Exercise details
Nothing in the records may change. Output them all exactly.

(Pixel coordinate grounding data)
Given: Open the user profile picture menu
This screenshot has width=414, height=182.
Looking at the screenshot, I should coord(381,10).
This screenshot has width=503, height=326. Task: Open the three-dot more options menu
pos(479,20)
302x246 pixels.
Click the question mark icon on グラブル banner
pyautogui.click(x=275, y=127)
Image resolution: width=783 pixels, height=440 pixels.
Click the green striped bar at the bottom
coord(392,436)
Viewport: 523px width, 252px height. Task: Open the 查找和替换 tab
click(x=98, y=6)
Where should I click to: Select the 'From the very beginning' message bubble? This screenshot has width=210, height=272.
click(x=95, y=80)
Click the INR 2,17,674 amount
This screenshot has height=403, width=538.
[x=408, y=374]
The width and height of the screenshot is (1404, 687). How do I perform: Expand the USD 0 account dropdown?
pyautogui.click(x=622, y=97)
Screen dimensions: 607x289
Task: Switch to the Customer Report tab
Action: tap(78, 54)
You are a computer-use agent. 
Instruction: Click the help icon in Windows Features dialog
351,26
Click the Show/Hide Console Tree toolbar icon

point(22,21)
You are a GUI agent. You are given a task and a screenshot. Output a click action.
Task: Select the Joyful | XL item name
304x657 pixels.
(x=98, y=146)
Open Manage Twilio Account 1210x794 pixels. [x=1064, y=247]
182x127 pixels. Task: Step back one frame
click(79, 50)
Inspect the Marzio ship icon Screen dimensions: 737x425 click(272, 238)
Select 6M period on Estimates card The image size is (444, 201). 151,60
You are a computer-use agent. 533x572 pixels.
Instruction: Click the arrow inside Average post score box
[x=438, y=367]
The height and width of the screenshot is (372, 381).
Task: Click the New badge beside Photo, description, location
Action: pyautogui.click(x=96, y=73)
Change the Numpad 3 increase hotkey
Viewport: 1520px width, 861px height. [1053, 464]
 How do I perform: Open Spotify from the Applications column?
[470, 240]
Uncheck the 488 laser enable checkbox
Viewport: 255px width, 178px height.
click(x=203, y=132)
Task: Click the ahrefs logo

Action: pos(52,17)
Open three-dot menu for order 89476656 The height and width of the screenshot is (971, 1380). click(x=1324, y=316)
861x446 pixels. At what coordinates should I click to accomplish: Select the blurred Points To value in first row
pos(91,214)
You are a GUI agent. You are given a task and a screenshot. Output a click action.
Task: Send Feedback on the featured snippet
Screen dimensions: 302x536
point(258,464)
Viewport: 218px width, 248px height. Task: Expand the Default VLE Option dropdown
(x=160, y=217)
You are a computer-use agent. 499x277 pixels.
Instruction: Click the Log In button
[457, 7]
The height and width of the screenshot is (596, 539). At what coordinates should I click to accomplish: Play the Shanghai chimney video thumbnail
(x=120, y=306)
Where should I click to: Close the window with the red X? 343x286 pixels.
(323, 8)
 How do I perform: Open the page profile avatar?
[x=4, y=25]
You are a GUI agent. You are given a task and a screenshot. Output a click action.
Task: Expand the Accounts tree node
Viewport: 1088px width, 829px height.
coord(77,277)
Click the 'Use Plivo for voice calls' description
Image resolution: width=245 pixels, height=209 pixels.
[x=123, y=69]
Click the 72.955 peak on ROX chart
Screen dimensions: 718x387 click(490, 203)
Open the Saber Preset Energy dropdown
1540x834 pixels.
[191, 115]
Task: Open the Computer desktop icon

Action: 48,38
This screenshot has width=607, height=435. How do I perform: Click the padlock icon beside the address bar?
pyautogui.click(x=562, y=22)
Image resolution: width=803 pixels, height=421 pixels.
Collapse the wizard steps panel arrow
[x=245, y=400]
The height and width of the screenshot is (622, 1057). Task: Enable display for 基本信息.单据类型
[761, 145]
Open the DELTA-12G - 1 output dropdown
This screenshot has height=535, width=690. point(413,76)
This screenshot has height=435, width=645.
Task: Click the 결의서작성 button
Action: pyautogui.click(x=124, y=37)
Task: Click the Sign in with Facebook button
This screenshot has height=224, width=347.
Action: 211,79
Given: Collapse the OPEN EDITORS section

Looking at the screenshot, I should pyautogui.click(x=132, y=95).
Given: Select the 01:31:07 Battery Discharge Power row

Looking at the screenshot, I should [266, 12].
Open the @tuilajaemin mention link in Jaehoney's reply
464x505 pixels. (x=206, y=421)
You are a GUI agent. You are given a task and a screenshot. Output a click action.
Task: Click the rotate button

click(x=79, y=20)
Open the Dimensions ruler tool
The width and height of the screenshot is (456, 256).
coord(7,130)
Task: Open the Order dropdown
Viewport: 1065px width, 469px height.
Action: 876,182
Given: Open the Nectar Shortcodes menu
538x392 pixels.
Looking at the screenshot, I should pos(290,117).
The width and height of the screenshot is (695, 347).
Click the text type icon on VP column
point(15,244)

Exercise solution
Given: Open the user profile picture menu
This screenshot has width=414, height=182.
Looking at the screenshot, I should coord(381,10).
This screenshot has width=503, height=326. Task: Open the three-dot more options menu
pos(479,20)
302x246 pixels.
Click the question mark icon on グラブル banner
pyautogui.click(x=275, y=127)
Image resolution: width=783 pixels, height=440 pixels.
Click the green striped bar at the bottom
coord(392,436)
Viewport: 523px width, 252px height. Task: Open the 查找和替换 tab
click(x=98, y=6)
Where should I click to: Select the 'From the very beginning' message bubble? This screenshot has width=210, height=272.
click(x=95, y=80)
Click the INR 2,17,674 amount
This screenshot has height=403, width=538.
[x=408, y=374]
The width and height of the screenshot is (1404, 687). How do I perform: Expand the USD 0 account dropdown?
pyautogui.click(x=622, y=97)
Screen dimensions: 607x289
Task: Switch to the Customer Report tab
Action: tap(78, 54)
You are a computer-use agent. 
Instruction: Click the help icon in Windows Features dialog
351,26
Click the Show/Hide Console Tree toolbar icon

point(22,21)
You are a GUI agent. You are given a task and a screenshot. Output a click action.
Task: Select the Joyful | XL item name
304x657 pixels.
(x=98, y=146)
Open Manage Twilio Account 1210x794 pixels. [x=1064, y=247]
182x127 pixels. Task: Step back one frame
click(79, 50)
Inspect the Marzio ship icon Screen dimensions: 737x425 click(272, 238)
Select 6M period on Estimates card The image size is (444, 201). 151,60
You are a computer-use agent. 533x572 pixels.
Instruction: Click the arrow inside Average post score box
[x=438, y=367]
The height and width of the screenshot is (372, 381).
Task: Click the New badge beside Photo, description, location
Action: pyautogui.click(x=96, y=73)
Change the Numpad 3 increase hotkey
Viewport: 1520px width, 861px height. [1053, 464]
 How do I perform: Open Spotify from the Applications column?
[470, 240]
Uncheck the 488 laser enable checkbox
Viewport: 255px width, 178px height.
click(x=203, y=132)
Task: Click the ahrefs logo

Action: pos(52,17)
Open three-dot menu for order 89476656 The height and width of the screenshot is (971, 1380). click(x=1324, y=316)
861x446 pixels. At what coordinates should I click to accomplish: Select the blurred Points To value in first row
pos(91,214)
You are a GUI agent. You are given a task and a screenshot. Output a click action.
Task: Send Feedback on the featured snippet
Screen dimensions: 302x536
point(258,464)
Viewport: 218px width, 248px height. Task: Expand the Default VLE Option dropdown
(x=160, y=217)
You are a computer-use agent. 499x277 pixels.
Instruction: Click the Log In button
[457, 7]
The height and width of the screenshot is (596, 539). At what coordinates should I click to accomplish: Play the Shanghai chimney video thumbnail
(x=120, y=306)
Where should I click to: Close the window with the red X? 343x286 pixels.
(323, 8)
 How do I perform: Open the page profile avatar?
[x=4, y=25]
You are a GUI agent. You are given a task and a screenshot. Output a click action.
Task: Expand the Accounts tree node
Viewport: 1088px width, 829px height.
coord(77,277)
Click the 'Use Plivo for voice calls' description
Image resolution: width=245 pixels, height=209 pixels.
[x=123, y=69]
Click the 72.955 peak on ROX chart
Screen dimensions: 718x387 click(490, 203)
Open the Saber Preset Energy dropdown
1540x834 pixels.
[191, 115]
Task: Open the Computer desktop icon

Action: 48,38
This screenshot has width=607, height=435. How do I perform: Click the padlock icon beside the address bar?
pyautogui.click(x=562, y=22)
Image resolution: width=803 pixels, height=421 pixels.
Collapse the wizard steps panel arrow
[x=245, y=400]
The height and width of the screenshot is (622, 1057). Task: Enable display for 基本信息.单据类型
[761, 145]
Open the DELTA-12G - 1 output dropdown
This screenshot has height=535, width=690. point(413,76)
This screenshot has height=435, width=645.
Task: Click the 결의서작성 button
Action: pyautogui.click(x=124, y=37)
Task: Click the Sign in with Facebook button
This screenshot has height=224, width=347.
Action: 211,79
Given: Collapse the OPEN EDITORS section

Looking at the screenshot, I should pyautogui.click(x=132, y=95).
Given: Select the 01:31:07 Battery Discharge Power row

Looking at the screenshot, I should [266, 12].
Open the @tuilajaemin mention link in Jaehoney's reply
464x505 pixels. (x=206, y=421)
You are a GUI agent. You are given a task and a screenshot. Output a click action.
Task: Click the rotate button

click(x=79, y=20)
Open the Dimensions ruler tool
The width and height of the screenshot is (456, 256).
coord(7,130)
Task: Open the Order dropdown
Viewport: 1065px width, 469px height.
Action: 876,182
Given: Open the Nectar Shortcodes menu
538x392 pixels.
Looking at the screenshot, I should pos(290,117).
The width and height of the screenshot is (695, 347).
Click the text type icon on VP column
point(15,244)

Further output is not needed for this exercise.